Krebs: Frauen leben dank Chemo länger

Chemotherapie

Chemotherapie: mehr Nebenwirkungen bei Frauen (Foto: pixelio.de, NicoLeHe)

Deutliche Unterschiede der Geschlechter bei Speiseröhren- sowie Magenkrebs

London – Frauen mit Speiseröhren- und Magenkrebs leben dank einer Chemotherapie wahrscheinlich länger, leiden während der Behandlung jedoch eher an Übelkeit, Erbrechen und Durchfall. Das zeigt eine Analyse von über 3.000 Patienten unter der Leitung des The Royal Marsden NHS Foundation Trust. Diese Ergebnisse könnten dabei helfen, die Behandlung der Patienten besser abzustimmen und jene zu identifizieren, die über ein höheres Risiko von Nebenwirkungen verfügen.
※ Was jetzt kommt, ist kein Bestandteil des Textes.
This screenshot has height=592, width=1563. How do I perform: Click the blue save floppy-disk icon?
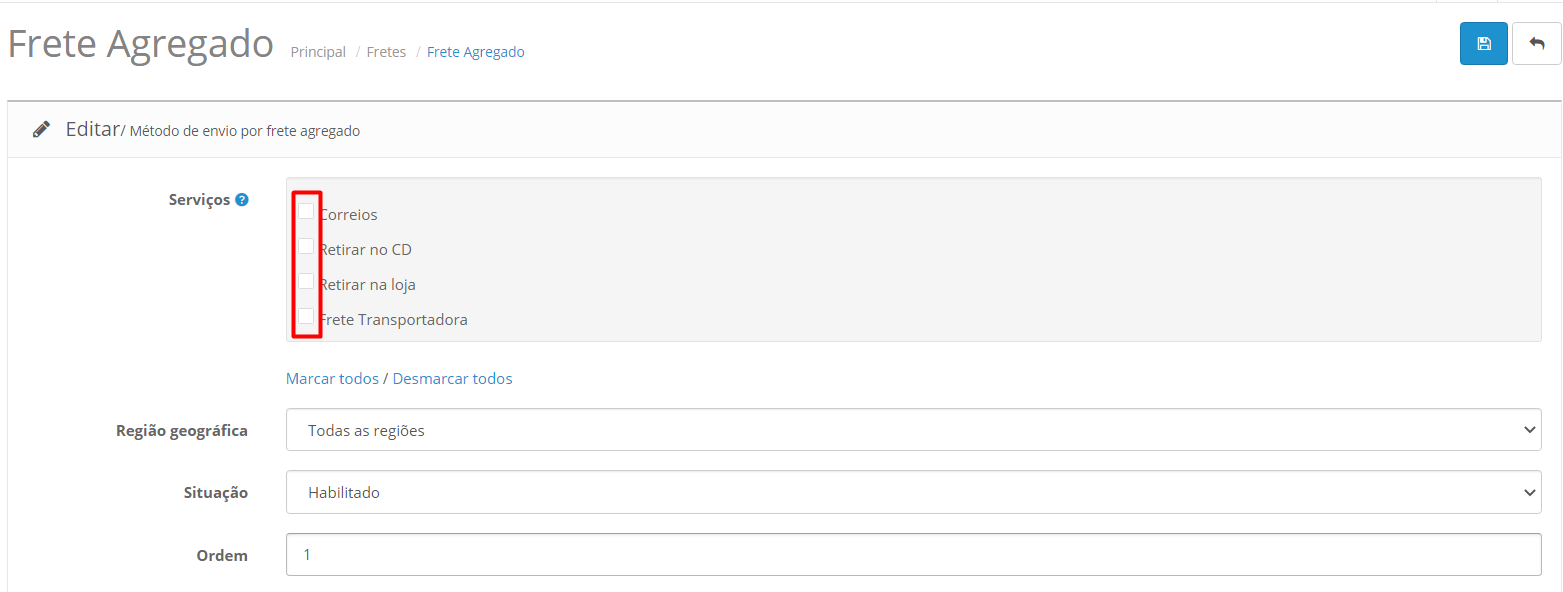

3.265 Patienten analysiert

Für die Analyse wurden Daten von vier bereits veröffentlichten großen randomisierten Studien ausgewertet, die großteils in Großbritannien durchgeführt worden waren. Die Studienteilnehmer wurden vor den OPs zur Entfernung der Tumore mit einer Chemotherapie behandelt. Insgesamt wurden die Daten von 3.265 Patienten ausgewertet. Das Sample bestand aus 2.668 Patienten und 597 Patientinnen.

Laut den analysierten Daten litten die Patientinnen mit zehn Prozent deutlich eher an Übelkeit. Bei den Patienten lag dieser Wert bei fünf Prozent. Beim Erbrechen waren sie mit zehn Prozent versus vier Prozent ebenfalls deutlich häufiger betroffen. Beim Durchfall lag der Prozentsatz bei neun versus vier Prozent. Nach der Krebsbehandlung lebten Patientinnen nach der Krebsbehandlung deutlich länger als Patienten. Im Durchschnitt lag dieser Wert bei fünf Monaten.

Ältere leiden an Neutropenie

Die Forscher haben auch untersucht, ob es Unterschiede abhängig vom Alter gab. Ältere Patienten über 70 Jahren litten während der Chemotherapie deutlich häufiger an einer sogenannten Neutropenie, das bezeichnet eine Abnahme der weißen Blutkörperchen. Weitere Unterschiede beim Überleben nach der Krebserkrankung konnten bei Patienten unter 70 Jahren nicht festgestellt werden.

Laut Hauptautorin Avani Athauda ist bereits bekannt, dass es bei einzelnen Patienten große Unterschiede in der Biologie dieser Krebserkrankungen gibt. Weitere Untersuchungen dieser Unterschiede auf genetischer Ebene seien geplant. Sie könnten helfen, die Unterschiede zu erklären, die bei der gleichen Behandlung zwischen Männern und Frauen auftreten. Allein in Großbritannien erkranken jährlich fast 16.000 Menschen an Speiseröhren- oder Magenkrebs. Zusätzlich sollen Tumorproben der Studienteilnehmer untersucht werden. Ziel ist es, auf molekularer Ebene Marker zu finden, die eine Vorhersage ermöglichen, welche Patienten gut abschneiden werden und welche nicht.